*** Begin section ***
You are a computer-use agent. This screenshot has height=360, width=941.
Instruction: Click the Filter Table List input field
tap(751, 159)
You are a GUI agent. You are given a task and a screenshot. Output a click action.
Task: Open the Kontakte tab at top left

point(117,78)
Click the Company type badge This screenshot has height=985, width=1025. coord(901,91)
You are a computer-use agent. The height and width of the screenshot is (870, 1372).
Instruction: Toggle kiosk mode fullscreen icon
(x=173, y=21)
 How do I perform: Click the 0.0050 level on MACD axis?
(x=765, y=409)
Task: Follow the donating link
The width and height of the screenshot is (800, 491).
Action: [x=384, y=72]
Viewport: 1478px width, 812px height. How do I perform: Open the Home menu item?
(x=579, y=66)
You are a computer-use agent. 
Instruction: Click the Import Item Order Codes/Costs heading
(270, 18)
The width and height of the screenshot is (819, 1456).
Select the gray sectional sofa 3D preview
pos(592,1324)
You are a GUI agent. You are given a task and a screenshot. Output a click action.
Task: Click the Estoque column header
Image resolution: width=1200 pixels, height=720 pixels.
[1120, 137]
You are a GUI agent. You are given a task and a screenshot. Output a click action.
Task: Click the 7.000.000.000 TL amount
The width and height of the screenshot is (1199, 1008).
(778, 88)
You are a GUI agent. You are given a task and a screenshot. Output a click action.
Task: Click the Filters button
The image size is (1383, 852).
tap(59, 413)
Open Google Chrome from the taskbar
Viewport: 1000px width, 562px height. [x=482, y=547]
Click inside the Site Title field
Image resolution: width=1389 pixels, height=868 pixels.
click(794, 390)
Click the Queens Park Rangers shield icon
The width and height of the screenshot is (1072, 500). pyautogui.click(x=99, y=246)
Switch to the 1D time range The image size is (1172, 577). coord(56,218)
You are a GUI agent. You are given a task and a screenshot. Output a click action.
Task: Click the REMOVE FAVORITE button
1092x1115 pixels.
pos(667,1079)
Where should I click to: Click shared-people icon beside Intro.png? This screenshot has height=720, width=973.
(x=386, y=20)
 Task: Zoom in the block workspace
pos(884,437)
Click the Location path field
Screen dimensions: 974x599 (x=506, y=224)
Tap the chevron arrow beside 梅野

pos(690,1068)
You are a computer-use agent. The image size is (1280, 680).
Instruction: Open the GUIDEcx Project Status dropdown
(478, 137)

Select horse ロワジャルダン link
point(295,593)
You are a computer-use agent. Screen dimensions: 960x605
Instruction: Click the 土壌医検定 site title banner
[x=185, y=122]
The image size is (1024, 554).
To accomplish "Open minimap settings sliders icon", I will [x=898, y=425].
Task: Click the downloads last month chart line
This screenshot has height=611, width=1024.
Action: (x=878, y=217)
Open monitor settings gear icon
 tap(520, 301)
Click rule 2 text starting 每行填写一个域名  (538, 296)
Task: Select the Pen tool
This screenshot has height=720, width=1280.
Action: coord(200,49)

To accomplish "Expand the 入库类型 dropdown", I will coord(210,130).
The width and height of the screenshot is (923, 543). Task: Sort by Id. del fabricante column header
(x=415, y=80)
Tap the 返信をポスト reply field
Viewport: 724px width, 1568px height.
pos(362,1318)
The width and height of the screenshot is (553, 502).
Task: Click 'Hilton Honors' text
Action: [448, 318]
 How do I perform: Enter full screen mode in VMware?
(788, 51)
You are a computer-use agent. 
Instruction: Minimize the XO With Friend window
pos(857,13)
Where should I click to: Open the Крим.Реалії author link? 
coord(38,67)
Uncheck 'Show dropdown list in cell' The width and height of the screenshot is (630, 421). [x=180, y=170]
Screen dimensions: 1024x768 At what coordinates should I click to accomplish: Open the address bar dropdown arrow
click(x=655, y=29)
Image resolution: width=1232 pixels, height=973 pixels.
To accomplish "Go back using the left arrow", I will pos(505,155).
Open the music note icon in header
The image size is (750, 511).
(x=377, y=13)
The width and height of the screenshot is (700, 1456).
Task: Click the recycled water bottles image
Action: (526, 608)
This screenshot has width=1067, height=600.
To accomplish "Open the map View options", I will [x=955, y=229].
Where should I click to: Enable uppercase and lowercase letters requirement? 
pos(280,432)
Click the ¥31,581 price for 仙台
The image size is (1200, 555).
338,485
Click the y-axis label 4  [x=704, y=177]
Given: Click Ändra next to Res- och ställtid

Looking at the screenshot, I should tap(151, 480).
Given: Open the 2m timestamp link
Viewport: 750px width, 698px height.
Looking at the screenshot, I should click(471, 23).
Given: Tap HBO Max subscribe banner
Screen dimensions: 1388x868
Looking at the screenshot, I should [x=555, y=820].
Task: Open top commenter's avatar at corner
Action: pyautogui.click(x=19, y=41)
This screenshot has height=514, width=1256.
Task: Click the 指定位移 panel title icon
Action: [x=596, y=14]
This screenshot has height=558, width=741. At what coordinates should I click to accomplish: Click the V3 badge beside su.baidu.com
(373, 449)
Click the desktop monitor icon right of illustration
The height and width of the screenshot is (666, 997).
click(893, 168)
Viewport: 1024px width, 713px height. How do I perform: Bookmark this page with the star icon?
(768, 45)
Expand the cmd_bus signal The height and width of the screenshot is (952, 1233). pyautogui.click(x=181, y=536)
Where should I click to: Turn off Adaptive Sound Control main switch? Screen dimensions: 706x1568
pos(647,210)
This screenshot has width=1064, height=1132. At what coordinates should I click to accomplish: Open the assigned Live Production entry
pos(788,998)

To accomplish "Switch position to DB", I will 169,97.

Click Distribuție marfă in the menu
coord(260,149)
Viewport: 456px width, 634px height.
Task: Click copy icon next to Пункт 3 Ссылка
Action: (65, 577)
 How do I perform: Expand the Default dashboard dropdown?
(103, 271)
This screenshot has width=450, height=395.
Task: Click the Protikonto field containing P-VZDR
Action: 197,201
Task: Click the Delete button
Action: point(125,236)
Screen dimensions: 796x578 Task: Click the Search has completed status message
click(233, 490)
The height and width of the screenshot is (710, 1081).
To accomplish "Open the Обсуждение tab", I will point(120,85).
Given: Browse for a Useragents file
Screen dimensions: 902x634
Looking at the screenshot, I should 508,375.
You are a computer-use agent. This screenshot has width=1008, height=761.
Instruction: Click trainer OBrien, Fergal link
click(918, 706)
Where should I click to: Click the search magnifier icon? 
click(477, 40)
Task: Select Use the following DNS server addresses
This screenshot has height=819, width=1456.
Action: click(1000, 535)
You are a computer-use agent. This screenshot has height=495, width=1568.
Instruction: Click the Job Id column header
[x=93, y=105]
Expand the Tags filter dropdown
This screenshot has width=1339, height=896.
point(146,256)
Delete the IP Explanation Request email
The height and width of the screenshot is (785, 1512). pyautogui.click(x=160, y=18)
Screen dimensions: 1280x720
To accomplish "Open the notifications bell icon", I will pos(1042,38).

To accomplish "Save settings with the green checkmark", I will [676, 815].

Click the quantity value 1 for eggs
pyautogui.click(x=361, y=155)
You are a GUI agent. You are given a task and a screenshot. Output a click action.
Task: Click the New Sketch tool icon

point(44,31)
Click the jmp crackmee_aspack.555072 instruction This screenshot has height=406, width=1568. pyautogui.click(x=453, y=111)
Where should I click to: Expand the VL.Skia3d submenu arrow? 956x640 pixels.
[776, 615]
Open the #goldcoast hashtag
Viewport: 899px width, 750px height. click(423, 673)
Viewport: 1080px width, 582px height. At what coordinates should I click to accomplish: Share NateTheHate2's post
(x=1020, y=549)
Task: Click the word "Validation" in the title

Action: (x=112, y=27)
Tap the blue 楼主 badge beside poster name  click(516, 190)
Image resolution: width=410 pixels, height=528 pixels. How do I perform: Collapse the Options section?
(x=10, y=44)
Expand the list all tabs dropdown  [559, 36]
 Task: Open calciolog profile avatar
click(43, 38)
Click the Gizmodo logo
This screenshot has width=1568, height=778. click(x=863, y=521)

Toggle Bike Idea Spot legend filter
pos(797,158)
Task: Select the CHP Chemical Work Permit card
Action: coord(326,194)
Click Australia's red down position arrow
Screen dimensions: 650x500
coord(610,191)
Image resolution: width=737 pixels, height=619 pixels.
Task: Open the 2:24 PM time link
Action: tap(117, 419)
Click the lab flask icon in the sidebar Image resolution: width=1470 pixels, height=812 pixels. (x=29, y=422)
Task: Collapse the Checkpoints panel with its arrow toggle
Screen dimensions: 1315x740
*** End section ***
Action item: Return every line above that contains the word "computer".

Solved problem:
You are a computer-use agent. This screenshot has height=360, width=941.
You are a computer-use agent. The height and width of the screenshot is (870, 1372).
You are a computer-use agent. 
You are a computer-use agent. The image size is (1280, 680).
You are a computer-use agent. Screen dimensions: 960x605
You are a computer-use agent. 
You are a computer-use agent. This screenshot has width=1008, height=761.
You are a computer-use agent. This screenshot has height=495, width=1568.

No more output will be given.